■ **WORK TO BE COMPLETED**
Locate the line that contains "Enable the Auto-Select checkbox" in the data that follows. Copy it and every subsequent line to the end, exactly, excluding pictures.

■ **PROVIDED INFORMATION**
- - -

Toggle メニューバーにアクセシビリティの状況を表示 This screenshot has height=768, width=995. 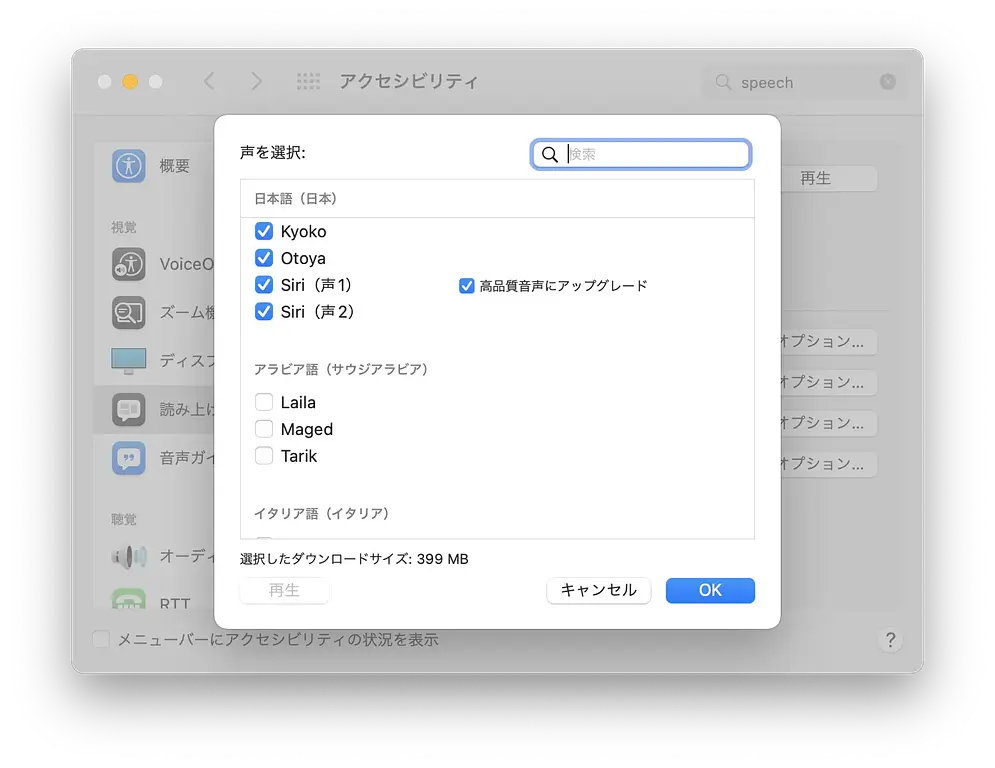[100, 639]
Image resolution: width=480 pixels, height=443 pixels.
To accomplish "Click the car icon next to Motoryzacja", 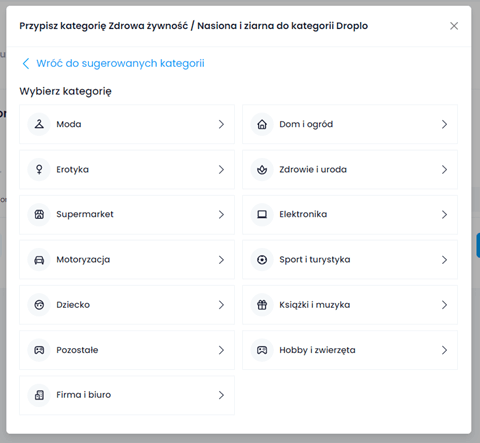I will [39, 260].
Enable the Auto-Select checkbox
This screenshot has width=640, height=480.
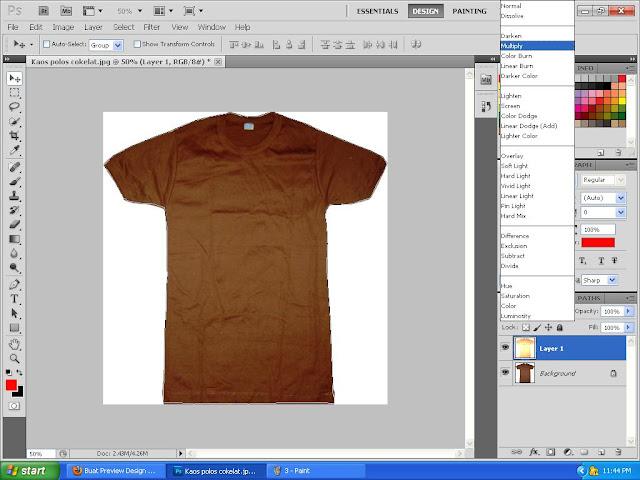pyautogui.click(x=46, y=45)

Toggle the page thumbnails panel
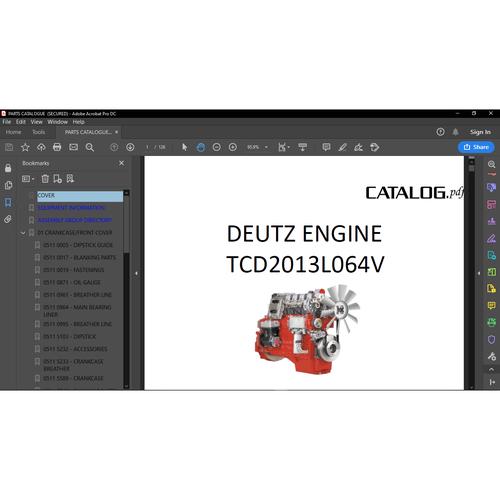click(x=8, y=185)
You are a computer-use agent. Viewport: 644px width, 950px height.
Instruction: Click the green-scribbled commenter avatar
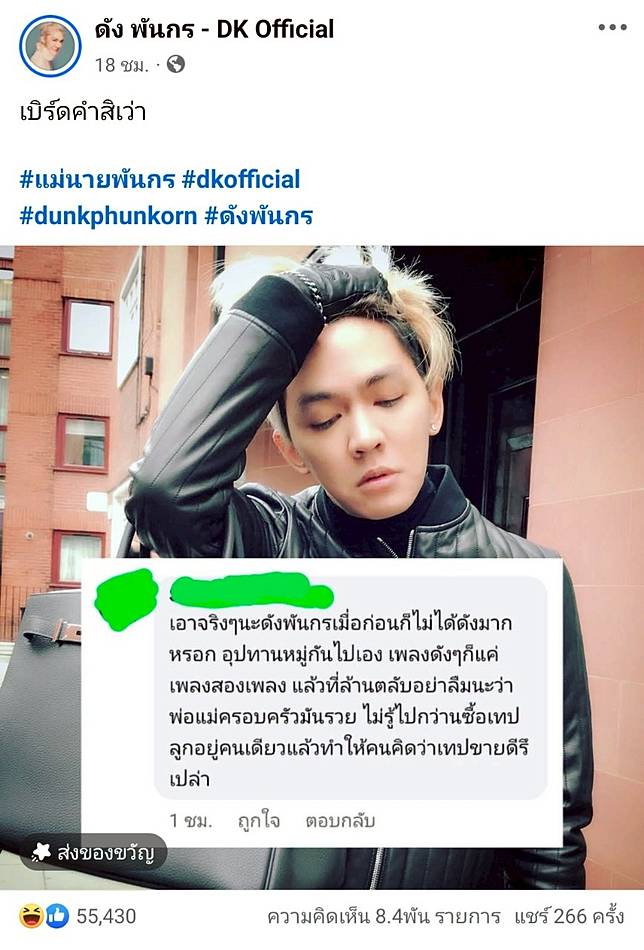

- - -

■ **YOUR SOLUTION**
Enable the Auto-Select checkbox
This screenshot has width=640, height=480.
pyautogui.click(x=46, y=45)

Toggle the page thumbnails panel
click(x=8, y=185)
You are a computer-use agent. Viewport: 644px width, 950px height.
Instruction: Click the green-scribbled commenter avatar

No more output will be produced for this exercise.